В коридорном окне снова замаячила рукой медсестра, показывая, что принесла обед, и хорошо бы шеф передал, чтобы ей лишний раз не переодеваться. Барменталь внес в палату поставленнуб в тамбуре еду и ушел, пожелав приятного аппетита. Пахла она не очень, но с пожеланием приятного аппетита Алексею остро вспомнилась сцена в Париже на вокзале.

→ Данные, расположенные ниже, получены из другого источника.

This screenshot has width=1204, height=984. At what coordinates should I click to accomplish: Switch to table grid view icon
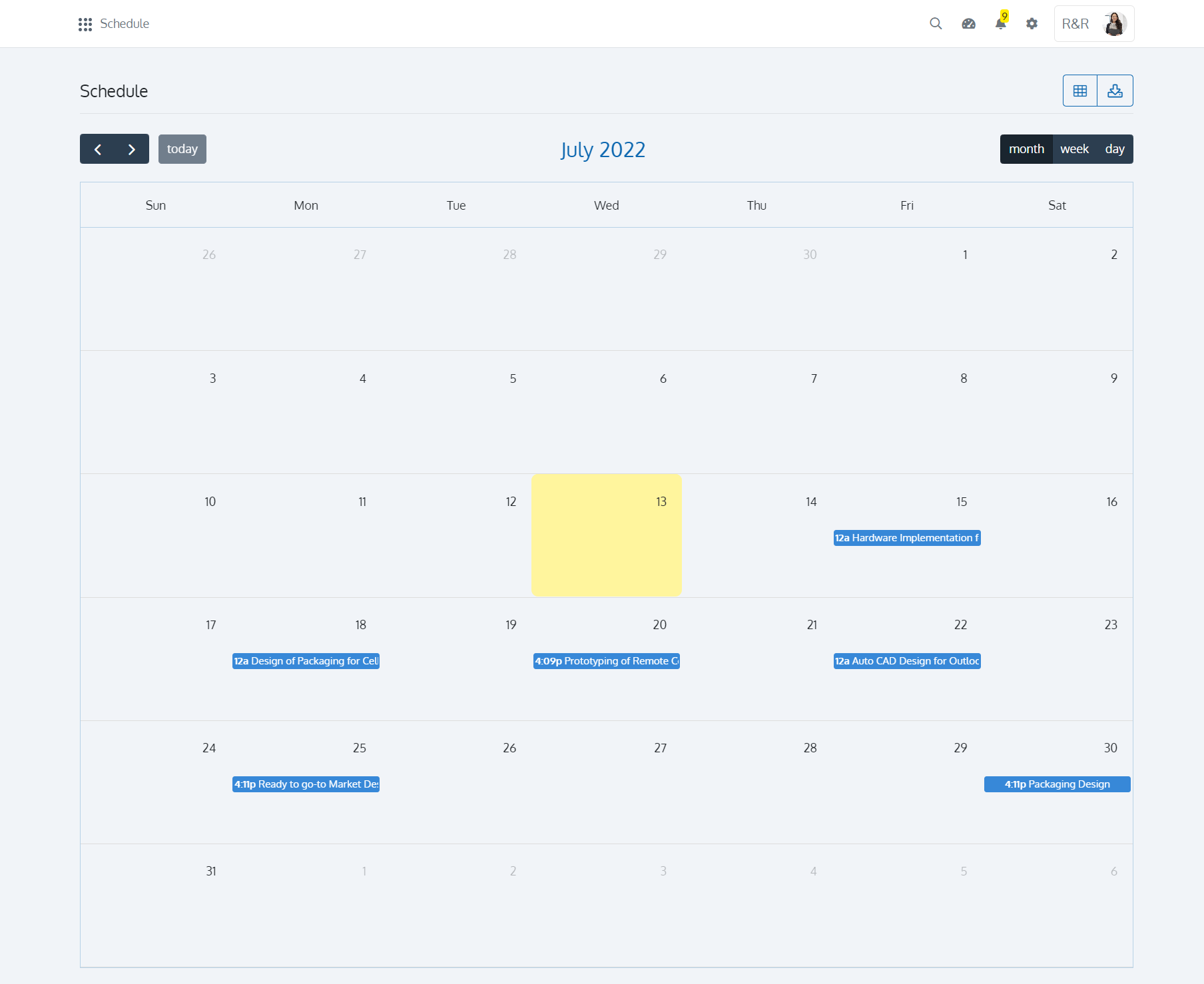(x=1080, y=91)
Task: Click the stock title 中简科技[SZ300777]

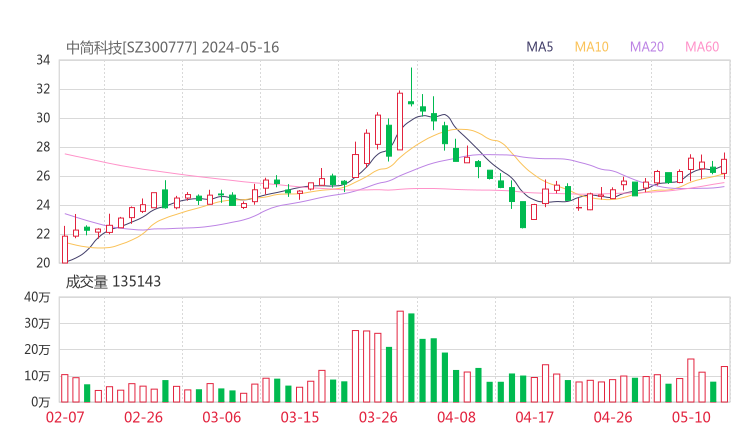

По советской привычке они с женой приехали задолго до отправления поезда. Через некоторое время захотелось есть, но все наличные франки уже были потрачены. Вспомнили, что в чемодане есть баночка консервированной кукурузы, но, когда ее достали, сообразили, что нет ни консервного, ни вообще какого-либо ножа. Есть хотелось очень, а безвыходных положений не бывает. С некоторых пор Алексей знал это точно. Обещав купить новые и экспроприировав у жены маникюрные ножницы, он начал вкруговую вскрывать крышку банки. И вот, когда уже казалось, что ничто не помешает насладиться консервированной кукурузой, из-за голода казавшейся изысканным блюдом, появился местный пьяница. Он приближался постепенно, приставая ко всем, кто попадался на пути. Траектория его движения проходила мимо Алексея и, похоже, должна была совпасть с окончанием операции по вскрытию банки. Так и произошло. Позадирав сидевшую рядом пожилую чету американцев, пьяница подошел к скамейке Алексея и остановился перед ним как раз в тот момент, когда тот заканчивал вскрытие. Заранее злясь, что ему испортят вожделенную трапезу, Алексей потихоньку закипал и, когда перед ним оказалась изображавшая маятник фигура, за незнанием французского языка по-русски порекомендовал проваливать. Однако француз, в отличие от предыдущих эпизодов, ничего не говорил, а лишь изумленно рассматривал процесс маникюрного вскрытия. Пауза затягивалась, а терпение стремительно истощалось. Банка уже вскрыта, а есть под надзором не хотелось – удовольствия не получишь. Это в Европе, если в ресторанчике два посетителя, они будут сидеть в окне на всеобщее обозрение. В России двое в пустом ресторане выберут самый дальний угол. Менталитет.